Sollte er mit dem Porsche 911 GT2 RS tatsächlich eine 1:25er-Runde schaffen, dann hängt er seinen Helm an den Nagel. Endgültig, auf dem Höhepunkt seiner Karriere, um fortan unsere Sekretariatmädels ein wenig zu unterstützen – so die Drohung unseres schnellen Guido, mit der er ziemlich treffend auf den Punkt brachte, was in der Redaktion eigentlich jeder dachte. Klar, wenn der amtierende König der Nordschleife zum Supertest gastiert, dann wird der Sachsenringrekord heißer gehandelt als jede Aktie.

Den GT2 RS hat Porsche konsequent auf Performance getrimmt

Porsche 911 GT2 RS
Der neue 911 GT2 RS setzt Maßstäbe; in praktisch jeder Disziplin, vor allem aber im großen Ganzen.
Bild: Lena Willgalis / AUTO BILD
Die Frage war eigentlich nicht, ob, sondern eher, wie deutlich er die 1:26,77 Minuten des 918 Spyder unterbieten würde. Und: ob dabei auch besagte 1:25 dran glauben muss. Um eines vorwegzunehmen: Guido sitzt noch immer an seinem angestammten Platz und klopft Texte. Wobei es wahrscheinlich weniger dem Auto als vielmehr den Bedingungen zuzuschreiben war, dass er am Ende nicht doch noch umgezogen ist. Denn so viel sei außerdem verraten: Der neue GT2 RS setzt Maßstäbe; in praktisch jeder Disziplin, vor allem aber im großen Ganzen. Beginnen wir mit ein wenig Theorie zum Warmwerden. Schließlich rollt auch unsere Kampfwespe hier auf Pellen, die sich erst einmal in der Heizdecke akklimatisieren dürfen. Was man übrigens auch als Indiz dafür nehmen kann, wie extrem der geflügelte Turbo-Elfer den Performance-Gedanken mittlerweile lebt.

Gegebene Daten:
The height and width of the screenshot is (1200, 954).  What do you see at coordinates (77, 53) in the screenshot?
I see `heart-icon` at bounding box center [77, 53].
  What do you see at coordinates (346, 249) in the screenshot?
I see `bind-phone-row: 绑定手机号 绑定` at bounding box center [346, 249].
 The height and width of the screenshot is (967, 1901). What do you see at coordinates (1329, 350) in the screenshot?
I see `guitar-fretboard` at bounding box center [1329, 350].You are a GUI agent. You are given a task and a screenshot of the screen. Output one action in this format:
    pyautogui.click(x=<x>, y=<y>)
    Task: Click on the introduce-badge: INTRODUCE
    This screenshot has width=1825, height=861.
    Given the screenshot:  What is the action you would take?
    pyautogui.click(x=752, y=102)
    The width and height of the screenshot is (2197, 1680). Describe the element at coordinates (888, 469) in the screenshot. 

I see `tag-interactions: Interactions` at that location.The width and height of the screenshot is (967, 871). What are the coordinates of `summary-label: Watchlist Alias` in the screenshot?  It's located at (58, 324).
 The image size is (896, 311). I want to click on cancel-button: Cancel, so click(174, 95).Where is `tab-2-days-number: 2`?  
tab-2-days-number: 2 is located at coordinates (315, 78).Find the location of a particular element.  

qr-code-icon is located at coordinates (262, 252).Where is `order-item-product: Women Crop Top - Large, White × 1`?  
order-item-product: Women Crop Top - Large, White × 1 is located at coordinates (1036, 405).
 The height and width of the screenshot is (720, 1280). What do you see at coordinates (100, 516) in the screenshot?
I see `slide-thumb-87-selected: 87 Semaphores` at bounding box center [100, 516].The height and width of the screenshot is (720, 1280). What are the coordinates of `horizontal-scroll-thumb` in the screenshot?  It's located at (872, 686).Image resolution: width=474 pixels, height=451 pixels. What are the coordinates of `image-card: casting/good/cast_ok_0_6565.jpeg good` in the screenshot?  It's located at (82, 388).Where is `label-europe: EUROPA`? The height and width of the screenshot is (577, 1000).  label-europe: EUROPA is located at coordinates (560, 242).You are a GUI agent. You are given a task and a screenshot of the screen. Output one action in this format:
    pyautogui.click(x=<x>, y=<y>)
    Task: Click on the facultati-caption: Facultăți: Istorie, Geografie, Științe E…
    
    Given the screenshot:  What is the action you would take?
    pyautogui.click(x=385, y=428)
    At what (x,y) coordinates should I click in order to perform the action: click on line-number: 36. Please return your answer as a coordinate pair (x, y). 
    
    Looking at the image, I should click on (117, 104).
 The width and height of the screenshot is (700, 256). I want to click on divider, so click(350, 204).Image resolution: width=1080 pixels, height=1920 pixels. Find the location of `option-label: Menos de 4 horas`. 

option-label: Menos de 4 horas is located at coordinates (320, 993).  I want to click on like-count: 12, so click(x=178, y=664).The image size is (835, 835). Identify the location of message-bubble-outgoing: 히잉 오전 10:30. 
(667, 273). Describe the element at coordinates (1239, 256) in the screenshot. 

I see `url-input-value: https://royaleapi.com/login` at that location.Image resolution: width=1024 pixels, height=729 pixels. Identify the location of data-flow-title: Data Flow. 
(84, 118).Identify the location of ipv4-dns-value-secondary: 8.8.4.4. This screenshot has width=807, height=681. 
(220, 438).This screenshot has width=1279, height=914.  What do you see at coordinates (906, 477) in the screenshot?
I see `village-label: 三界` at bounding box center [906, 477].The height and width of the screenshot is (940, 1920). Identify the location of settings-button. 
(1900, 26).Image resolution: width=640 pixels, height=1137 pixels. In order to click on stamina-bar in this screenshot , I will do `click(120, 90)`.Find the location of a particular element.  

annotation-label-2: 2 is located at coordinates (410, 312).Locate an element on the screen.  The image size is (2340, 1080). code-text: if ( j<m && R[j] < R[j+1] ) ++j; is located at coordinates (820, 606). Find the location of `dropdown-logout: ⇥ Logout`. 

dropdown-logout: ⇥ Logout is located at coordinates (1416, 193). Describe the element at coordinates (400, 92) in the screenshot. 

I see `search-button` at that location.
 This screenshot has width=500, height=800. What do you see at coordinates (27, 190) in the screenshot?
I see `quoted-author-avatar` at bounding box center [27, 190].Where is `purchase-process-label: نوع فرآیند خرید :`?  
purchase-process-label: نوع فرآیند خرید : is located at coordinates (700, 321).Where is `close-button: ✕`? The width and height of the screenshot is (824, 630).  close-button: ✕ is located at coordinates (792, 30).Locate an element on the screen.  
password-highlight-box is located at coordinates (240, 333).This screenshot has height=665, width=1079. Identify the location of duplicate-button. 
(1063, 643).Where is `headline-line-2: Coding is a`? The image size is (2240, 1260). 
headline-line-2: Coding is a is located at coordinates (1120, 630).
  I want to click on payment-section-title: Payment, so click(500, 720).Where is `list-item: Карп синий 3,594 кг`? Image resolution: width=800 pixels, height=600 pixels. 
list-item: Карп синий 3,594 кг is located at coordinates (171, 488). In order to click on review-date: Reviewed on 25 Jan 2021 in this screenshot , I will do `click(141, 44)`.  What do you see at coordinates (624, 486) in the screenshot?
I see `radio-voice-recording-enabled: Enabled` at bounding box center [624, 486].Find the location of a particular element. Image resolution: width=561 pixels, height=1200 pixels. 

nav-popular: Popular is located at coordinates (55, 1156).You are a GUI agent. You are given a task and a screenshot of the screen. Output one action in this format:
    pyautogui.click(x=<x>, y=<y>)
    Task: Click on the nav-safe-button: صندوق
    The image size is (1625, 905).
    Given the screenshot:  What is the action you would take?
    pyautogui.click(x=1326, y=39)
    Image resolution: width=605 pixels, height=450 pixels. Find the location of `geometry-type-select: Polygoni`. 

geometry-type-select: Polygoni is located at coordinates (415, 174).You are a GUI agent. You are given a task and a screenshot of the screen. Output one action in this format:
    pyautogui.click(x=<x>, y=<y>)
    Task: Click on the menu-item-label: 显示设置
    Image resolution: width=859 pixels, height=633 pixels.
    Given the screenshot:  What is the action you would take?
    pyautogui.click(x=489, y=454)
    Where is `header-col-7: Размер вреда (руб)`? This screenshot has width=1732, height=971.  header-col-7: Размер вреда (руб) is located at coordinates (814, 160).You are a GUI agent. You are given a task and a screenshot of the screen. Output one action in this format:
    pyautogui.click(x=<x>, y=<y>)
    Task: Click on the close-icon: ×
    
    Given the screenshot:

Arbeitsauftrag 1: Stimmen diese Aussagen mit dem Textauszug überein? Antworte jeweils mit Ja oder Nein und zitiere die entscheidenden Worte wörtlich. (a) Guido hat nach dem Test seinen Platz in der Redaktion verlassen. (b) Die Zeit, die der GT2 RS unterbieten sollte, stammt vom 918 Spyder. (c) Die Reifen des GT2 RS werden vor dem Einsatz in einer Heizdecke vorgewärmt.
Arbeitsauftrag 2: Guido hatte angekündigt, bei einer 1:25er-Runde aufzuhören. Erkläre in ein bis drei Sätzen, worauf der Textauszug zurückführt, dass er am Ende nicht umgezogen ist.
Arbeitsauftrag 3: Wobei wollte Guido laut Textauszug nach seinem Rücktritt mithelfen?
Die Datensätze stammen aus einer anderen Quelle.

Lösung 1:
(a) Nein: „Guido sitzt noch immer an seinem angestammten Platz und klopft Texte.“
(b) Ja: „wie deutlich er die 1:26,77 Minuten des 918 Spyder unterbieten würde“
(c) Ja: „die sich erst einmal in der Heizdecke akklimatisieren dürfen“

Lösung 2: Guido hatte gedroht, seinen Helm an den Nagel zu hängen, falls er mit dem Porsche 911 GT2 RS eine 1:25er-Runde schafft. Dass er trotzdem an seinem Platz geblieben ist, lag laut Textauszug wahrscheinlich weniger am Auto als vielmehr an den Bedingungen.

Lösung 3: Er wollte die Sekretariatmädels der Redaktion ein wenig unterstützen.